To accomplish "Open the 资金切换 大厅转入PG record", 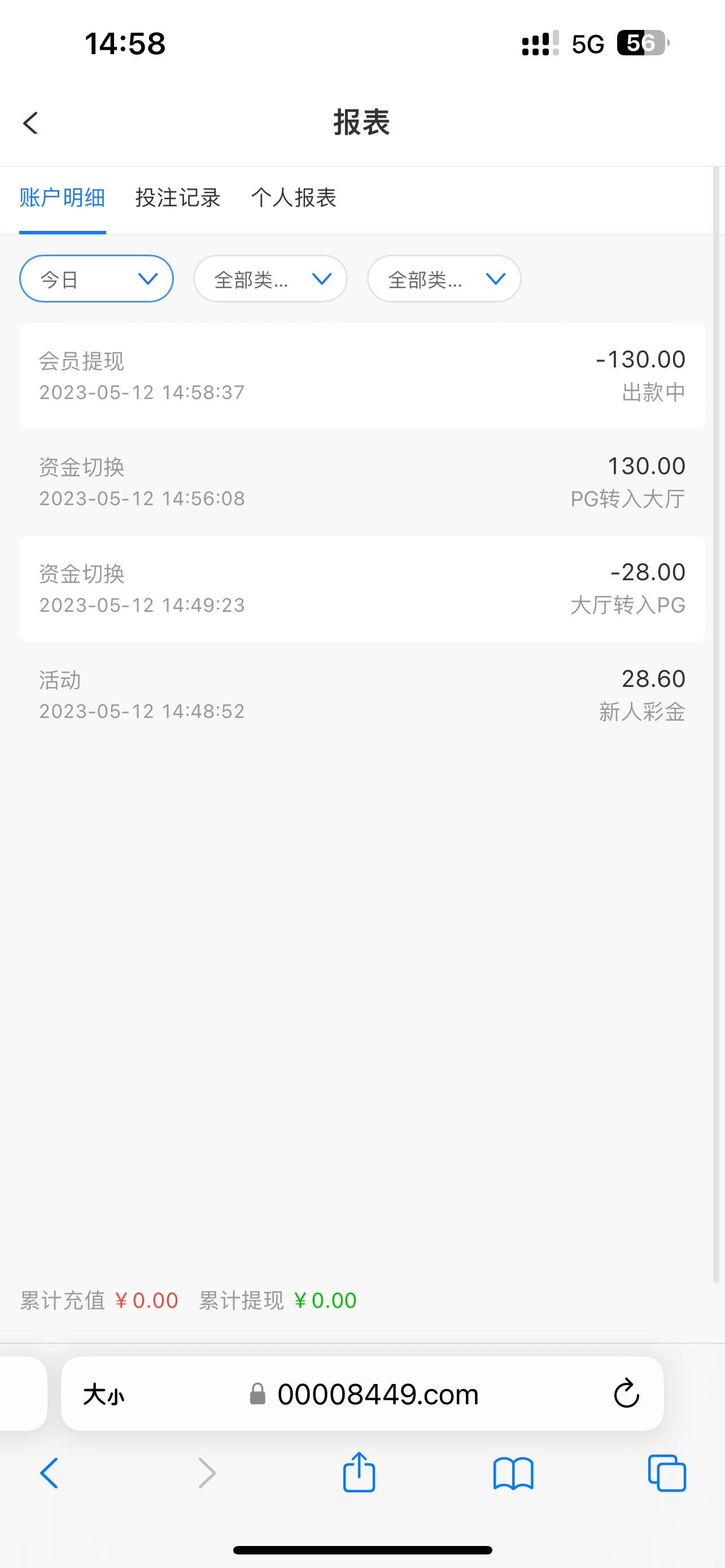I will pyautogui.click(x=362, y=588).
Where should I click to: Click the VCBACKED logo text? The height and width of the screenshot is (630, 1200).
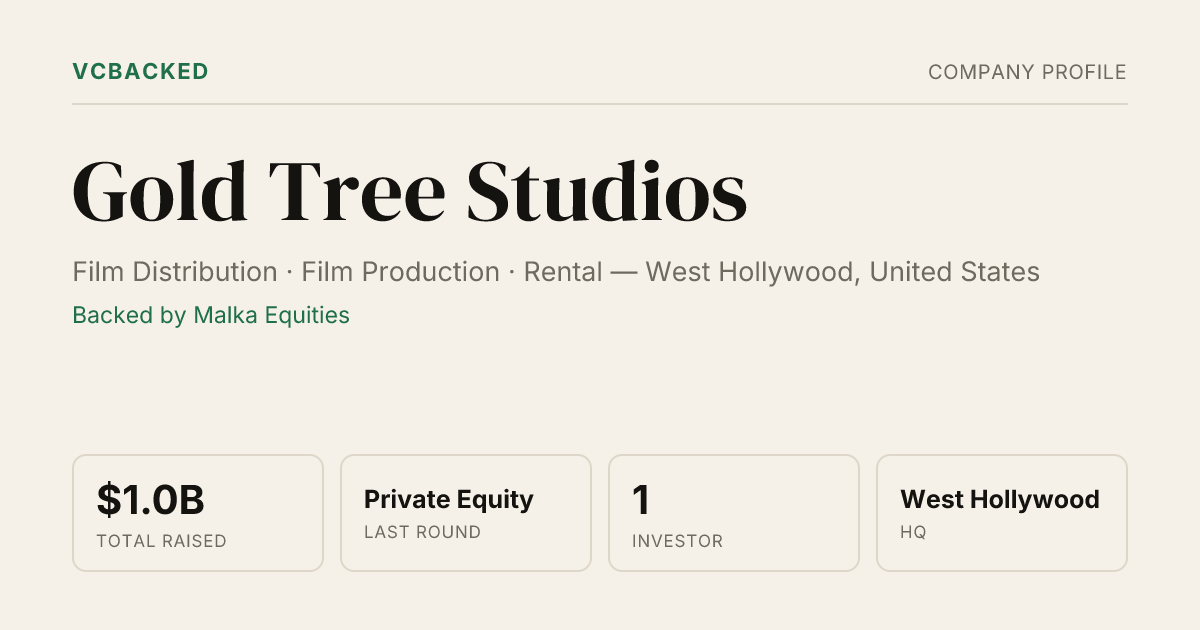(140, 72)
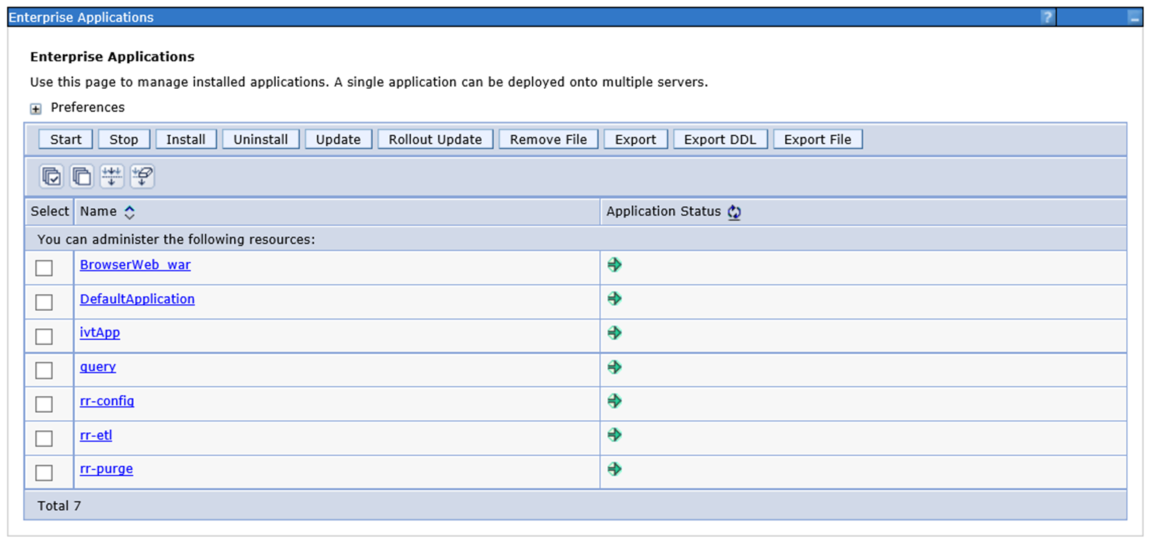Screen dimensions: 1152x544
Task: Check the box for DefaultApplication
Action: [x=44, y=302]
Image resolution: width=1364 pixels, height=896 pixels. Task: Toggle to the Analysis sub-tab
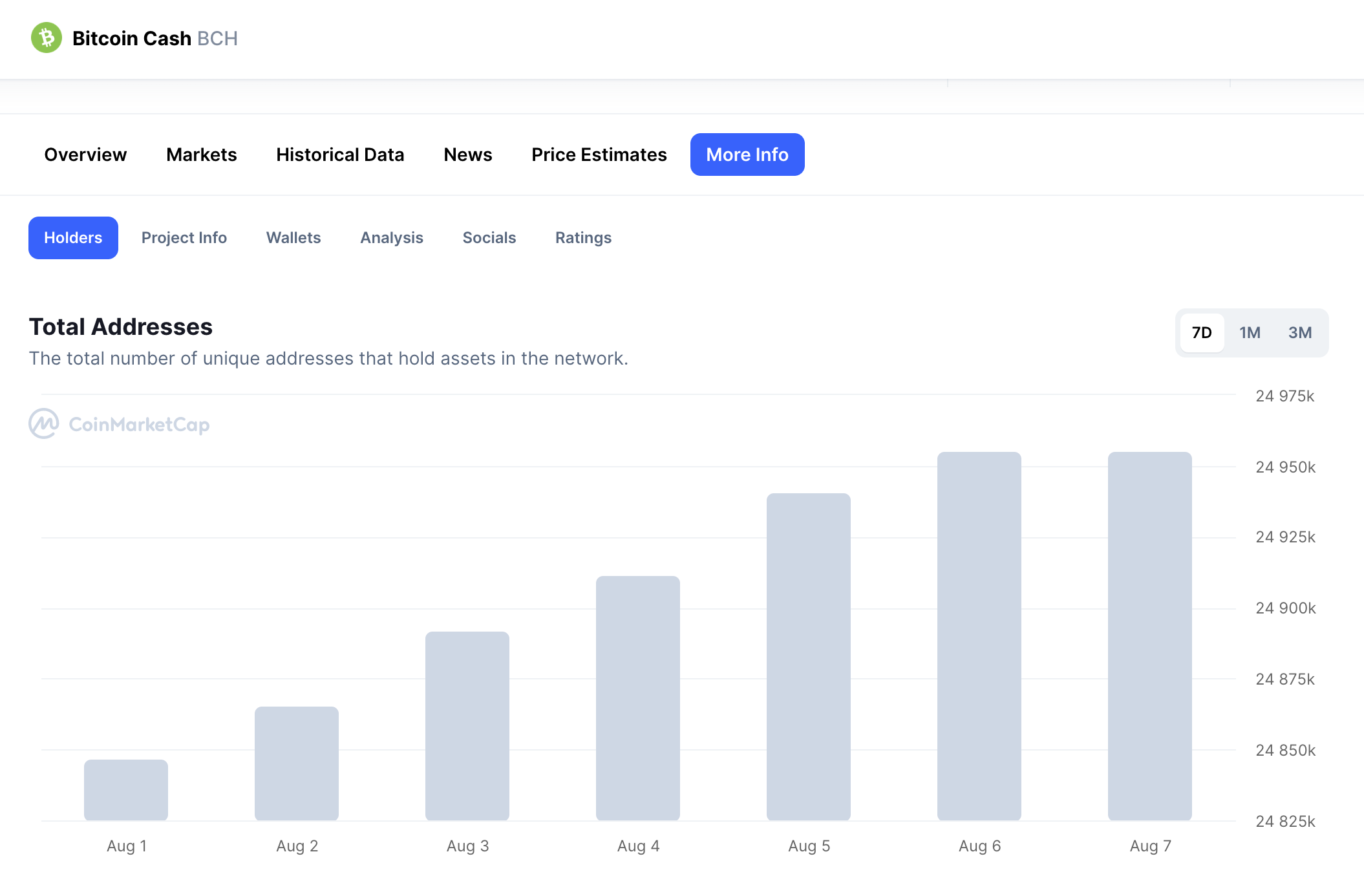pyautogui.click(x=392, y=237)
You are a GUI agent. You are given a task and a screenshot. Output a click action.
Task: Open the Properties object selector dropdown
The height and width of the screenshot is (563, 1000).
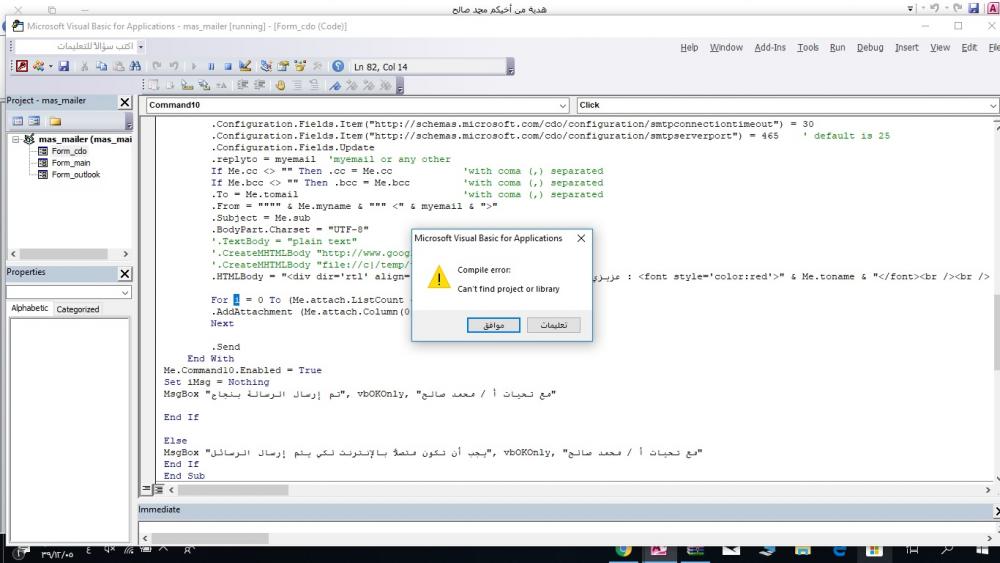tap(125, 292)
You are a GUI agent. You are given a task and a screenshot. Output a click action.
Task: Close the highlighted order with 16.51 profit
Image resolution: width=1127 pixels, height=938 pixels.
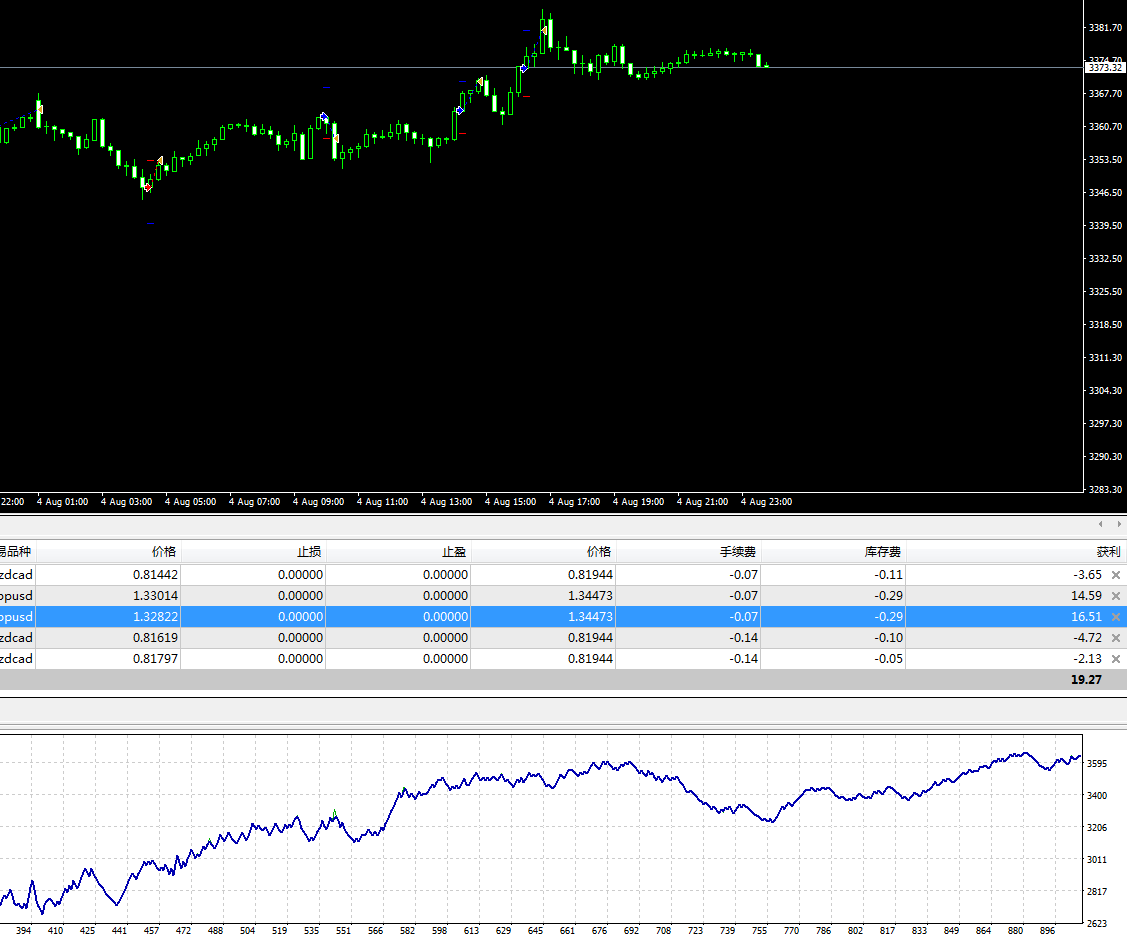click(1115, 617)
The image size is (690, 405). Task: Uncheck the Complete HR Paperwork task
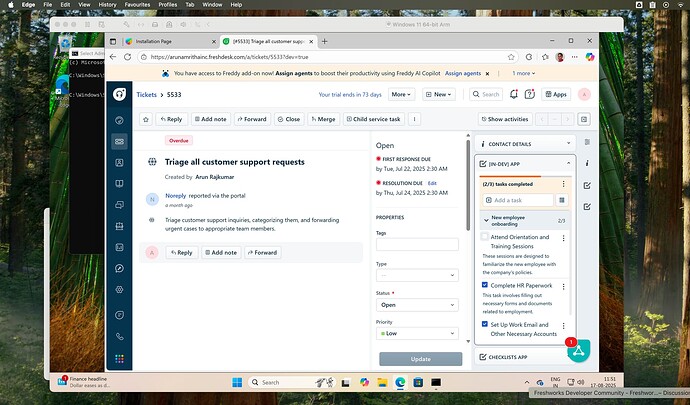(x=485, y=285)
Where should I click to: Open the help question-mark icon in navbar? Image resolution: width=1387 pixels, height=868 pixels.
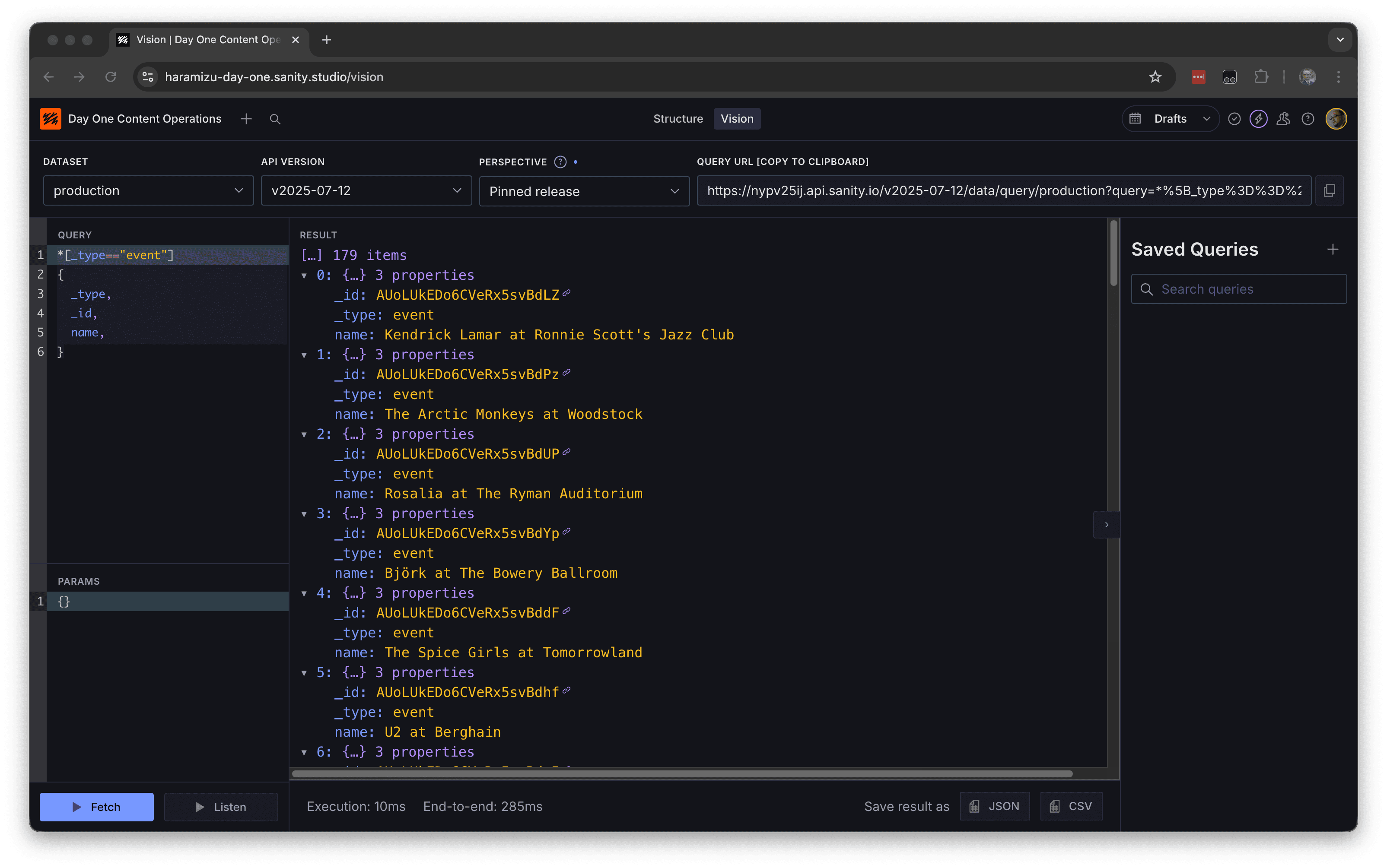tap(1307, 119)

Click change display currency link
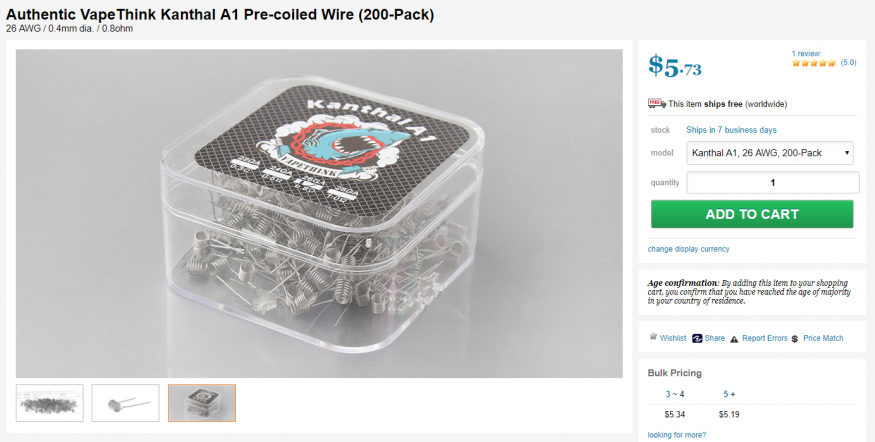pyautogui.click(x=688, y=249)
□ □ □ □ □ □ □
● **TO DO**: Copy the material word for word, starting at the line that contains "Where should I click to: Click" and ending with the last line of the material. Leave the pictures out of your copy.

● **WRITTEN ANSWER**:
Where should I click to: Click the VCBACKED logo text? The height and width of the screenshot is (630, 1200).
(140, 72)
Screen dimensions: 1152x544
Task: Check the box for DefaultApplication
Action: [x=44, y=302]
Image resolution: width=1364 pixels, height=896 pixels. Task: Toggle to the Analysis sub-tab
pyautogui.click(x=392, y=237)
You are a GUI agent. You are given a task and a screenshot. Output a click action.
Task: Open the Properties object selector dropdown
The height and width of the screenshot is (563, 1000).
tap(125, 292)
You are a GUI agent. You are given a task and a screenshot. Output a click action.
Task: Close the highlighted order with 16.51 profit
Image resolution: width=1127 pixels, height=938 pixels.
click(1115, 617)
The image size is (690, 405). Task: Uncheck the Complete HR Paperwork task
(x=485, y=285)
Where should I click to: Open the help question-mark icon in navbar? Image resolution: width=1387 pixels, height=868 pixels.
tap(1307, 119)

Click change display currency link
pyautogui.click(x=688, y=249)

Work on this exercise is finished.